In a study of the impact of large communities of Muslims in Britain today, the authors point to the fact that many Muslims are astonished at the disrespect shown for Jesus in what is a supposedly Christian country. They see a Christianity that is marginalised in British society and compromised by the loss of integrity of Christian beliefs. The study found examples of Muslims speaking up for the sanctity of the name of Jesus in ‘Christian’ England.3
For Muslims, Jesus is unique among the prophets of God who appear in the Qur’an. Not only is he called Messiah, he is given such titles as ‘Word’ and ‘Spirit’. Yet he is to be esteemed as no more than a human servant of God. In the following passage from the Qur’an, Christian beliefs about Jesus are both affirmed and denied.
People of the Book [i.e. Christians], do not transgress the bounds of your religion. Speak nothing but the truth about God. The Messiah, Jesus son of Mary, was no more than God’s apostle and His Word which He cast to Mary: a spirit from Him. So believe in God and His apostles and do not say: ‘Three.’ Forbear, and it shall be better for you. God is but one God. God forbid that He should have a son! His is all that the heavens and the earth contain. God is the all-sufficient protector. The Messiah does not disdain to be a servant of God, nor do the angels who are nearest to Him (4:171–172).
Another striking feature about the Qur’an’s references to Jesus is the way in which they are so frequently linked to Mary, his mother. Jesus is the son of Mary. The Qur’an is strong in its affirmation of Jesus’ miraculous birth but it denies his death on the cross.
In spite of the Qur’an’s many references to Jesus, it provides very limited information about what he did and said. There is no Sermon on the Mount, and there are no parables or extended narratives about Jesus’ ministry, or his trial and condemnation to death. The recipient of the Qur’an is told scarcely anything about the events of his life.
Instead, the Qur’an seems to assume that its first hearers had access to other information about Jesus that was in general circulation among the Arabs. The primary source of this additional knowledge would have been the four Gospels, although their contents were probably circulated orally in the form of stories told about Jesus. This knowledge would have been gradually lost among later generations of Muslims who were no longer familiar with content of Gospel narratives.
By removing the Gospels from view, Islam closes off a much fuller access to Jesus’ words and works. It serves then to conceal Jesus, rather than reveal him. And if the Bible is unknown, how can the Quran’s descriptions of Jesus as Messiah and word of God (Q 3:45) be understood in their original contexts?

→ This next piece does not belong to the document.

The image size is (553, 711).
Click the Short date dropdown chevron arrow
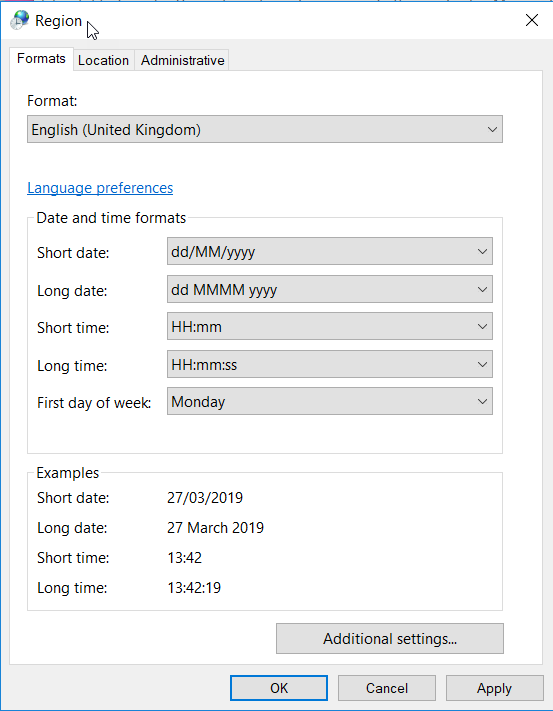click(482, 251)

 In the Qur’an in Sura 4:156–159, it seems to be denied that Jesus was crucified. Instead it is suggested that a lookalike was killed in his place.

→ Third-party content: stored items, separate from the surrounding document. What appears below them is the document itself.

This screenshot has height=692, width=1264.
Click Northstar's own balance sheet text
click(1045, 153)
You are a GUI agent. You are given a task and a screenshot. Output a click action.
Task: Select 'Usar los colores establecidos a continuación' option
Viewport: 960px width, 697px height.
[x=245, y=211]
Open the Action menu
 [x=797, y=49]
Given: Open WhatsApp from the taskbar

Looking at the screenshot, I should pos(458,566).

They [the unbelievers] denied the truth and uttered a monstrous falsehood against Mary. They declared: ‘We have put to death the Messiah, Jesus son of Mary, the apostle of God.’ They did not kill him, nor did they crucify him, but they thought they did [or, literally, ‘he was made to resemble another for them’].
Those that disagreed about him [Jesus] were in doubt concerning him; they knew nothing about him that was not sheer conjecture; they did not slay him for certain ... There is none among the People of the Book but will believe in him before his death; and on the Day of Resurrection he [Jesus] will bear witness against them (4:156–159).
The close attention paid to the crucifixion narrative in the Gospels is also evident in a letter written by the Apostle Paul to the Corinthian Christians, some time in the year 54 or possibly 53.
For I handed to you as of first importance what I in turn had received: that Christ died for our sins in accordance with the Scriptures, and that he was buried, and that he was raised on the third day in accordance with the Scriptures, and that he appeared to Cephas, then to the twelve. Then he appeared to more than five hundred brothers and sisters at one time, most of whom are still alive (1 Corinthians 15:3–6).
The death of Jesus, together with his resurrection, is central to the Christian tradition. It is at the heart of the Christian gospel. It permeates the New Testament. Christian baptism and the celebration of the Lord’s Supper make no sense without it.
Kenneth Cragg draws a comparison and a contrast between Jesus in Jerusalem and Muhammad in Mecca. Both faced an opposition to religious truth based on prestige and pride. Both were rejected as upstarts, disruptive of the status quo. However, there the similarity ends. Muhammad entered Mecca with an army; Jesus chose the way of the Cross.
Jesus did not conquer Jerusalem. He suffered outside its walls. The cross became his throne.
It is necessary to present this contrast tenderly and without reproach.Freed to draw by its own force, the Cross remains the magnet of human souls. When the contrasted patterns of Christendom are cited, let it be remembered that it is the Christ of the Cross whom we are calling others to seek and find. Faiths must surely first be understood in their architects before they are assessed in their followers.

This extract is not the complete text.